Indonesia Sumbar Bisnis Olahraga Gaya Hidup Harian Magazine Otomotif Pariwisata Features Internasional Opini Advertorial Pendidikan Buku & Film Hiburan Kesehatan

Petani Terpaksa Kuras Tabungan

Novitri Selvia • Senin, 25 Agustus 2025 | 12:11 WIB

Ilustrasi Petani Tebu (Jawapos)
Ilustrasi Petani Tebu (Jawapos)
PADEK.JAWAPOS.COM- Tidak terserapnya gula rakyat membuat para petani tebu menjerit. Di Situbondo, misalnya, para petani harus menanggung beban tambahan. Mereka terpaksa menguras uang tabungan untuk menutupi biaya produksi.

Farhan Kamil, petani tebu asal Asembagus, Situbondo, mengeluhkan pembayaran dari pabrik yang tersendat. Padahal, dia harus terus menanam dan merawat tanaman tebunya.

“Mau bagaimana lagi, saya kan tetap harus menjalankan usaha tebu meski pembayaran dari pabrik belum sempurna,” ungkapnya kepada Radar Situbondo Grup Jawa Pos (grup Padang Ekspres) kemarin (24/8).

Biaya yang dia keluarkan dipergunakan untuk berbagai keperluan. Mulai dari menebang hingga merawat kembali lahan tebunya.
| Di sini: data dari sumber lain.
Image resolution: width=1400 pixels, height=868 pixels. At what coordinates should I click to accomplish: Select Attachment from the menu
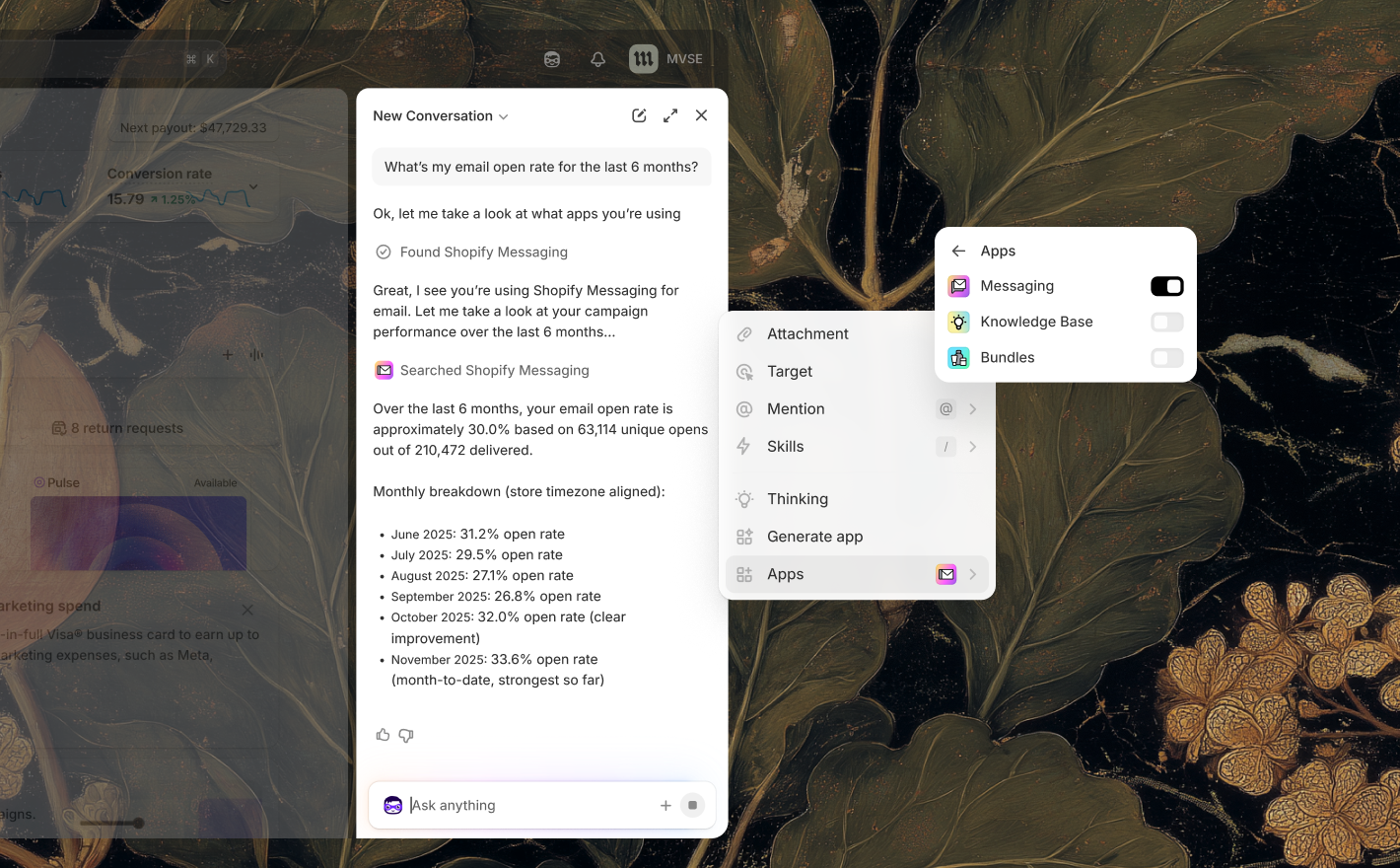click(807, 334)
“Mau bagaimana lagi, kenyataannya gula itu tidak laku. Mau mengadu ke siapa? Pabrik pasti sudah melakukan berbagai cara agar uang petani bisa cepat cair,” jelasnya.

Petani tebu lain yang enggan disebutkan namanya juga mengeluhkan hal serupa. Dia merasa resah karena stok gula di gudang tak kunjung laku.

“Dampak bagi petani adalah modal mandek. Biasanya uang tersebut digunakan untuk merawat tebu. Tapi, kini kami harus mengambil uang dari kantong pribadi atau pinjam ke orang,” keluhnya.

Kondisi serupa dialami petani tebu di Mojokerto. Hingga kemarin, sebanyak 7.200 ton gula petani menumpuk di gudang PT Sinergi Gula Nusantara (SGN) PG Gempolkrep, Kecamatan Gedeg, Kabupaten Mojokerto.

“Sudah satu bulan ini lelang gula tebu milik petani tidak ada yang menawar,” ungkap Ketua Asosiasi Petani Tebu Rakyat Indonesia (APTRI) Gempolkrep Mubin kemarin.

Pantauan Radar Mojokerto Grup Jawa Pos, gula petani memang menumpuk di gudang PG Gempolkrep.

“Kalau tidak laku-laku seperti ini, akhirnya operasional petani untuk melanjutkan panen dan tanam baru juga mandek,” katanya.

Padahal, pemerintah sedang menggenjot produktivitas pertanian untuk menuju swasembada gula nasional. Faktanya, petani malah dibuat buntung akibat kesulitan menjual hasil pertanian.

Dia menduga, tak kunjung lakunya gula petani dipengaruhi berbagai faktor. Salah satunya tingginya harga acuan pembelian (HAP) gula yang ditetapkan pemerintah sebesar Rp 14.500 per kilogram.

Di sisi lain, diduga ada rembesan gula rafinasi yang beredar di pasaran dengan harga lebih murah. Padahal gula hasil impor itu seharusnya hanya dijual untuk industri.

“APTRI mendorong pemerintah mencari solusi agar petani bisa semringah dan menikmati manisnya tebu. Jadi, kalau gula petani tidak laku-laku, petani akan merugi,” pungkasnya.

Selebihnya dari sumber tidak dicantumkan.